(Dataset entries)
***
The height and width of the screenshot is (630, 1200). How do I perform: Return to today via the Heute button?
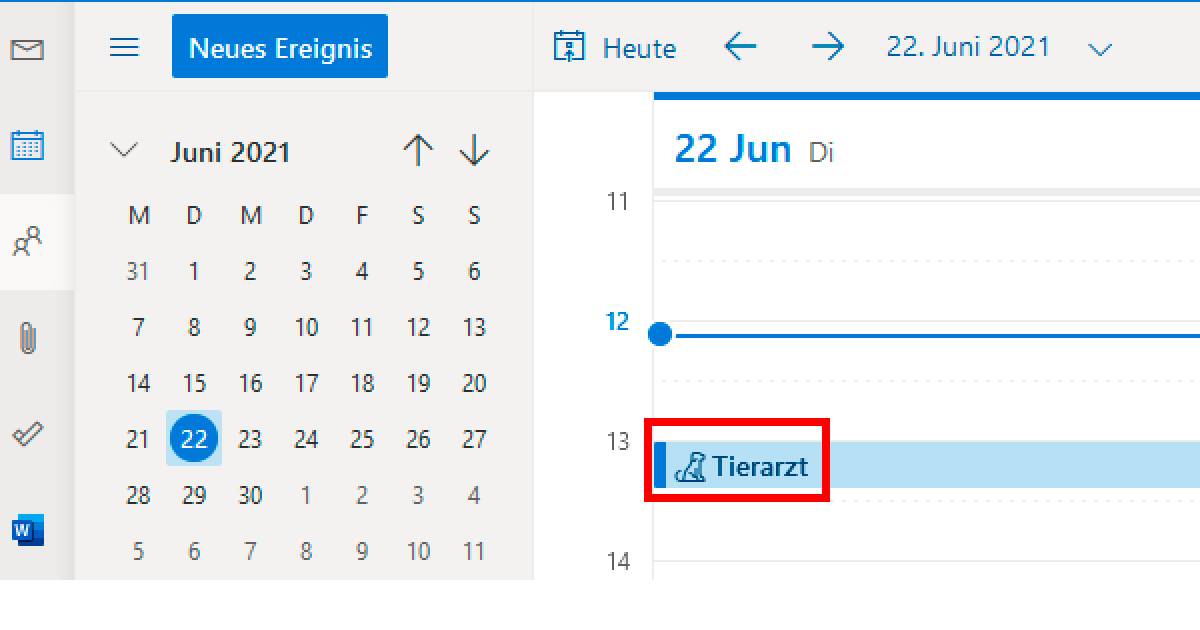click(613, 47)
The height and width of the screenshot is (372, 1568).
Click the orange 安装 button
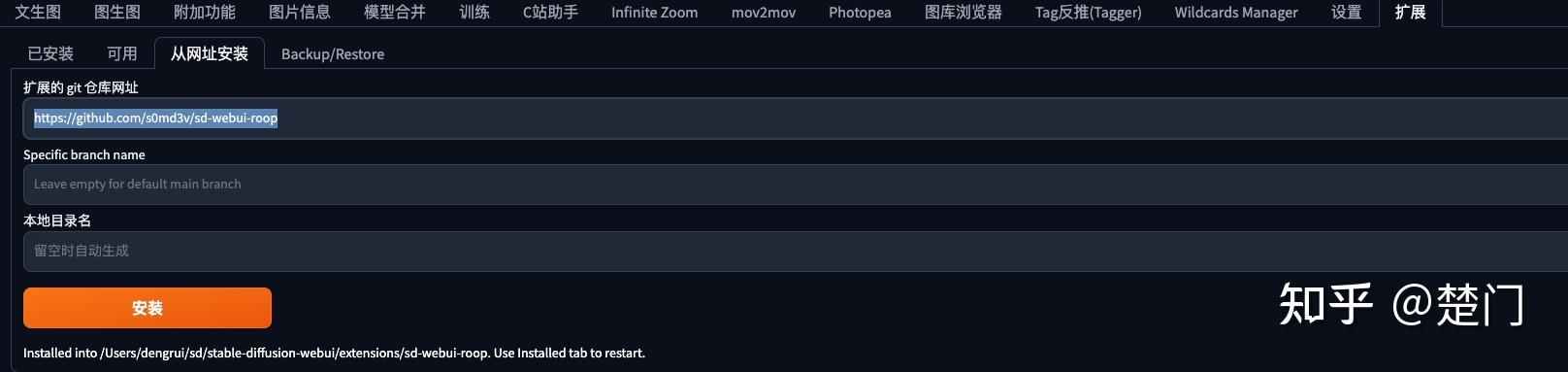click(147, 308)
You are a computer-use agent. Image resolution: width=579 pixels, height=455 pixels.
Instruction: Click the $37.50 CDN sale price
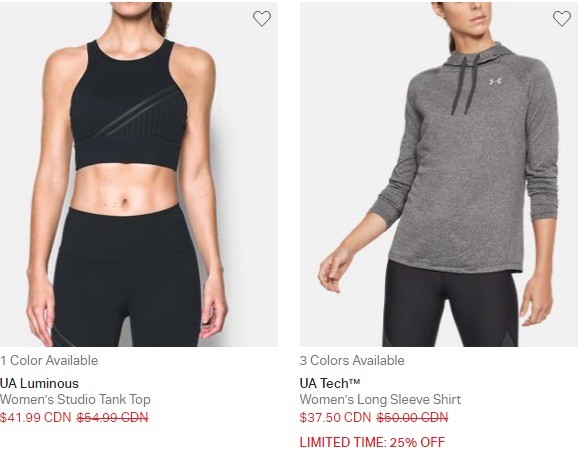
***
Take the line that contains "Click the orange 安装 button" and every line after it up to the end of the records above, and restate them exactly, without the pictures.

-- TASK ANSWER --
Click the orange 安装 button
click(147, 308)
You are a computer-use agent. Image resolution: width=579 pixels, height=455 pixels.
Instruction: Click the $37.50 CDN sale price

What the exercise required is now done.